You covered in salsa con queso would take care of all of my cravings right now
Tell her to not eat the pizza she threw up on.
I like to melt taper candles in my wine bottles the next day, it makes my drinking trophies more classy, and makes me look like less of an alcoholic.
Yea, remember to blow out the fire from flaming shots. Unless you want burnt lips. Just saying, I'm an example of ignorance and intoxication.
I wasn't vocally whispering "she wants to bite your dick off" about that kirsten girl was I?
She needs more friends. Or a second therapist.
He was kissing me at red light while his penis was in an aluminum beer bottle peeing..
You started sleep walking, went to my closet, tried to pee on my boots, and when I asked you what you were doing you said "I'm talking to these people about jobs"
We had an in depth conversion about the best way to take a dick pic.
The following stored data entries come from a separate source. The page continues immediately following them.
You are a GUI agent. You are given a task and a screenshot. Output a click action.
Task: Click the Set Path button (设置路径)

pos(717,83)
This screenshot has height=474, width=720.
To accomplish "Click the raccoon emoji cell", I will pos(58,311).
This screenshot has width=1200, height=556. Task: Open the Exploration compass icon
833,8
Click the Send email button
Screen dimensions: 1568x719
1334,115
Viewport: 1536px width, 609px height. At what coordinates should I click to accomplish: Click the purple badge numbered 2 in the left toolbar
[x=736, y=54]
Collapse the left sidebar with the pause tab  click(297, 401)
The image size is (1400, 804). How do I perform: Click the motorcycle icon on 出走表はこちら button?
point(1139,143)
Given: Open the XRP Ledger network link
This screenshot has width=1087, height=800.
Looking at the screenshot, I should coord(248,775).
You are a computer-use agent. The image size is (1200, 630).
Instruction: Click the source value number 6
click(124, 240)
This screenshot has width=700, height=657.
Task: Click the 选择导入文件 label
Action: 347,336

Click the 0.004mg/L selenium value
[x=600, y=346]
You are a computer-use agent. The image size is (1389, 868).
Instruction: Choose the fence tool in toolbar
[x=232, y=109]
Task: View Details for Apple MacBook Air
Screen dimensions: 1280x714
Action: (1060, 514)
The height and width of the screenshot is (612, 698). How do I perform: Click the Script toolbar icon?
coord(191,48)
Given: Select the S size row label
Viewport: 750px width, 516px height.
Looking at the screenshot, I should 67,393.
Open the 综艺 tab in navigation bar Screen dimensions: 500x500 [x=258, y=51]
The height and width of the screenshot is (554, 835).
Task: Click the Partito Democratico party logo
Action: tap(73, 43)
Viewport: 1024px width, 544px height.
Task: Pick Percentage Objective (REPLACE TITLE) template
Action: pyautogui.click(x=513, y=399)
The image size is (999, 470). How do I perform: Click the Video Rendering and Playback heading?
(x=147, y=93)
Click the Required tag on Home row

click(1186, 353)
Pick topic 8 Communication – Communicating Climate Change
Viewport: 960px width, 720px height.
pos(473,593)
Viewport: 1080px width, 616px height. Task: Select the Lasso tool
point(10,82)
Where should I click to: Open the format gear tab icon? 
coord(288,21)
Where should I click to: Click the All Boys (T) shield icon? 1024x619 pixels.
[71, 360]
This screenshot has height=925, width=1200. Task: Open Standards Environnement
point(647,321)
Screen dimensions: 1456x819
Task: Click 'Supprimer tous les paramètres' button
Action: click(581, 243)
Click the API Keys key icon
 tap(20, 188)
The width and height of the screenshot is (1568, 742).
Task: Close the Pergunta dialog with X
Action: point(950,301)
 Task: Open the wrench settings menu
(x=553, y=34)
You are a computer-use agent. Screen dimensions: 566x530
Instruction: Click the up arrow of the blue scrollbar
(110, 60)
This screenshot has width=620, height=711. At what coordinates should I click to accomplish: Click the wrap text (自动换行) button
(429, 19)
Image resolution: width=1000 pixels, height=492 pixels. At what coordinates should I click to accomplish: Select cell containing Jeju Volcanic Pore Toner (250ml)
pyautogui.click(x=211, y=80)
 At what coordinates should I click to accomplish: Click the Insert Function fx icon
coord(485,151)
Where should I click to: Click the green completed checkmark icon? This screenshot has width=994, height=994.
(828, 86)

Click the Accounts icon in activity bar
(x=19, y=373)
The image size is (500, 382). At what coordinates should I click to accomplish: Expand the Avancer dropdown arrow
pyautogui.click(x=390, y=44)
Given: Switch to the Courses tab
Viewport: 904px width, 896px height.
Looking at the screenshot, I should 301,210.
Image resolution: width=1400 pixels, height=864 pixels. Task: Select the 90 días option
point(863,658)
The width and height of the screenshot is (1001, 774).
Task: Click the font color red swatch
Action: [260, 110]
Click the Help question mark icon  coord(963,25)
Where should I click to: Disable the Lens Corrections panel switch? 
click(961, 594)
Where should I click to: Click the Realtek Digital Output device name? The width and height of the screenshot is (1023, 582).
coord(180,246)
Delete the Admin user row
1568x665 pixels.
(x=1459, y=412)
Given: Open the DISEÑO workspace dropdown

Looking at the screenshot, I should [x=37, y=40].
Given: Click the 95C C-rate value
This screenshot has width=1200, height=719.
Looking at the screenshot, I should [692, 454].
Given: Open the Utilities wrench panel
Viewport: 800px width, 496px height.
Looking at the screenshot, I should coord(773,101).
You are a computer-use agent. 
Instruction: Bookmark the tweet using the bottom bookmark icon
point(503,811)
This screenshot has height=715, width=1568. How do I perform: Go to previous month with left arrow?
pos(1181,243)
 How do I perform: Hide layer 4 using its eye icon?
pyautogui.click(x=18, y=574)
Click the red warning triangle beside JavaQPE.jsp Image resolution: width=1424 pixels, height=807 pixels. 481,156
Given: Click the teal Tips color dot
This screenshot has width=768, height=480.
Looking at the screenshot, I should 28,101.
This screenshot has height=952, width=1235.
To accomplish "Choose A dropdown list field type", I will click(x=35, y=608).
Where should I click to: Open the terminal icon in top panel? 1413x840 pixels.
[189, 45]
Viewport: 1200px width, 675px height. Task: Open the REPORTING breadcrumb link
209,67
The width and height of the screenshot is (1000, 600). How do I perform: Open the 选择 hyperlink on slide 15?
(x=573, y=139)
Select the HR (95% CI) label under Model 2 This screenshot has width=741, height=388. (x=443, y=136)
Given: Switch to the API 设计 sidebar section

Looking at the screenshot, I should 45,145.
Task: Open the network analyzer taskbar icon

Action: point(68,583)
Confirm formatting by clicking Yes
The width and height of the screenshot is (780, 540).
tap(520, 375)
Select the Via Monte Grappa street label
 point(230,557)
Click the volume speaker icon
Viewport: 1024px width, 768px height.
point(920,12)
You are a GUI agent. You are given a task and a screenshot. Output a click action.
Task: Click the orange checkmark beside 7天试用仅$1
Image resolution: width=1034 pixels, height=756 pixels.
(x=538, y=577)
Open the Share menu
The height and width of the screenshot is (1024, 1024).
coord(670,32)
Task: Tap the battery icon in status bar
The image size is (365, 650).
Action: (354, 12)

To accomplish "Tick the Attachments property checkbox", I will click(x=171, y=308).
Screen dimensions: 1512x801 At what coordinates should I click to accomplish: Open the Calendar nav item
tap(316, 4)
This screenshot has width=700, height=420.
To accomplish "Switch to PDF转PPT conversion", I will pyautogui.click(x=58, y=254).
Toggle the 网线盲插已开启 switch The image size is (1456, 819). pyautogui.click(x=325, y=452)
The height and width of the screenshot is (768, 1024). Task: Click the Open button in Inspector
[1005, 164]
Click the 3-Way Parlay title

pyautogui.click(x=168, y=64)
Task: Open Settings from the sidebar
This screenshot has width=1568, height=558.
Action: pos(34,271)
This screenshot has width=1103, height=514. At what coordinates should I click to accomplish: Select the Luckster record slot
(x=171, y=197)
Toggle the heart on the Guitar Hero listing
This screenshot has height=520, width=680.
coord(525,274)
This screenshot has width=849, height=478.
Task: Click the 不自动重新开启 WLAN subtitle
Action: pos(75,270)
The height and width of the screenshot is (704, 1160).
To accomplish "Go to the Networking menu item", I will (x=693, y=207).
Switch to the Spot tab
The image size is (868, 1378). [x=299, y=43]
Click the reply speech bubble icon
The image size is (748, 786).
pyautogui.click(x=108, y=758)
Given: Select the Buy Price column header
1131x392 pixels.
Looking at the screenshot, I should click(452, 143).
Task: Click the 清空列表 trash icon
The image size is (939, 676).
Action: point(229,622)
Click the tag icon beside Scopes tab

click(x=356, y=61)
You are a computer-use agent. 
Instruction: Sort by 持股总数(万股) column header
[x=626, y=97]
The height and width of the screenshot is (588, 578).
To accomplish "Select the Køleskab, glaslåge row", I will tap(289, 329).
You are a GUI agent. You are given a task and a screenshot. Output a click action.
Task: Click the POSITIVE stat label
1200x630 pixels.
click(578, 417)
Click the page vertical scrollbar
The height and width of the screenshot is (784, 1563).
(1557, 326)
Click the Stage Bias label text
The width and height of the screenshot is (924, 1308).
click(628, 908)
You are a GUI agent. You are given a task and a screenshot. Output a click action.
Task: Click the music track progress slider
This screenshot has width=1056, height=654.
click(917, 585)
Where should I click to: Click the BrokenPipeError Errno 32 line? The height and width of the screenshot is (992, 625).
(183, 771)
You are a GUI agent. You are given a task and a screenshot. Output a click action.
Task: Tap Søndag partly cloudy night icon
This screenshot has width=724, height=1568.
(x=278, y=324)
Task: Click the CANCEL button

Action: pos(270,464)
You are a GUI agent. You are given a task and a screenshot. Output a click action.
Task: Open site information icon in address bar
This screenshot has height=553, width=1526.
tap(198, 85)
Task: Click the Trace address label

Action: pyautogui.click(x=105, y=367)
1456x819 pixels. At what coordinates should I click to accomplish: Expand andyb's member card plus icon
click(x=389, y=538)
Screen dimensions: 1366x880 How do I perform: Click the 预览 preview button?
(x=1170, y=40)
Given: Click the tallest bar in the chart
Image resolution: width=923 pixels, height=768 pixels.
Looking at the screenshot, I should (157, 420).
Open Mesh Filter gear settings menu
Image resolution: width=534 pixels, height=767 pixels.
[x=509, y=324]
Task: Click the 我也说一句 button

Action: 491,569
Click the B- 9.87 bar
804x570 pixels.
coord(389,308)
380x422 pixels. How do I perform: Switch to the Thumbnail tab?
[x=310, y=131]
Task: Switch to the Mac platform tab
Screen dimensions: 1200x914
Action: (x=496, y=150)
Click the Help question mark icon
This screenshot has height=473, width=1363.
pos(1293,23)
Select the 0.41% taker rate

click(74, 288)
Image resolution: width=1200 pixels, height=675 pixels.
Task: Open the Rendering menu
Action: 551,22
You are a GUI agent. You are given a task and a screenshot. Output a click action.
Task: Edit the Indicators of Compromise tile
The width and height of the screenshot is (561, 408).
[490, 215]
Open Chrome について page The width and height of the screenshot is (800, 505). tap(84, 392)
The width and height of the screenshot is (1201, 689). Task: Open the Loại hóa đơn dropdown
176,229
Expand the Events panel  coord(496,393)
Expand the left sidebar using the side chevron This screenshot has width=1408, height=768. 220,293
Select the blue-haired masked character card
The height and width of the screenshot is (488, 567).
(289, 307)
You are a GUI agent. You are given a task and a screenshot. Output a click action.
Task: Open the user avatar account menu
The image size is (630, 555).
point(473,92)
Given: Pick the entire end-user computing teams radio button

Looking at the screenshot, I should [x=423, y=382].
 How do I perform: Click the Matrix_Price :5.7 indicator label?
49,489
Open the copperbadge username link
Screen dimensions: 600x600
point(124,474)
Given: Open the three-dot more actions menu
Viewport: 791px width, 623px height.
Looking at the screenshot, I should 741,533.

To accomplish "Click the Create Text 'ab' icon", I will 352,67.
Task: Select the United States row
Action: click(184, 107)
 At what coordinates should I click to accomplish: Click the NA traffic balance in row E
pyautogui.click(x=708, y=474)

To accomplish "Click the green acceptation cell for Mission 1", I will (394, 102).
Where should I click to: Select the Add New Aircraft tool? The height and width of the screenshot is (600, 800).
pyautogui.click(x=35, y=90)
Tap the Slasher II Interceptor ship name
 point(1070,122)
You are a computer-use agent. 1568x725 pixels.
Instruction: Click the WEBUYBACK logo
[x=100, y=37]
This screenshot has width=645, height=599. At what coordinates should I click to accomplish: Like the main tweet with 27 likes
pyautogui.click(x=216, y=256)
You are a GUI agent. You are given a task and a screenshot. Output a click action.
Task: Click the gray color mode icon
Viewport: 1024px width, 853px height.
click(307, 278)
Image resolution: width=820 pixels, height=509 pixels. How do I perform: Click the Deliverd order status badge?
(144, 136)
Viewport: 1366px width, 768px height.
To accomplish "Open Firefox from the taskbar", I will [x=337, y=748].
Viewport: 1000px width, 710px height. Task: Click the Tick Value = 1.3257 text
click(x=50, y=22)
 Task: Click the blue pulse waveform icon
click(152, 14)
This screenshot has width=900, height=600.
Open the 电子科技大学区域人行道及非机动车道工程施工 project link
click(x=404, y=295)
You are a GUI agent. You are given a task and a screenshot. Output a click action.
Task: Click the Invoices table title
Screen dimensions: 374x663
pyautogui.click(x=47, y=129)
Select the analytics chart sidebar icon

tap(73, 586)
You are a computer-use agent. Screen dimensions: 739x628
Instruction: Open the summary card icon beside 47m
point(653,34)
Both with and without mirrors.
I don't want to be "that guy" but I may have accidentally sent a dick pic to your mom
I cannot belive our party caught on fire
My mom heard me having sex with my boyfriend but thought it was the neighbors. She commented on how quick it was. I just nodded and changed the subject
I just chased my birth control with Smirnoff. Shit's about to go down.
long story short, he tried to fuck me standing up, toppled over, and now I have four stitches next to my eye
You kept crying and I couldnt help but laugh at you, I was really high though.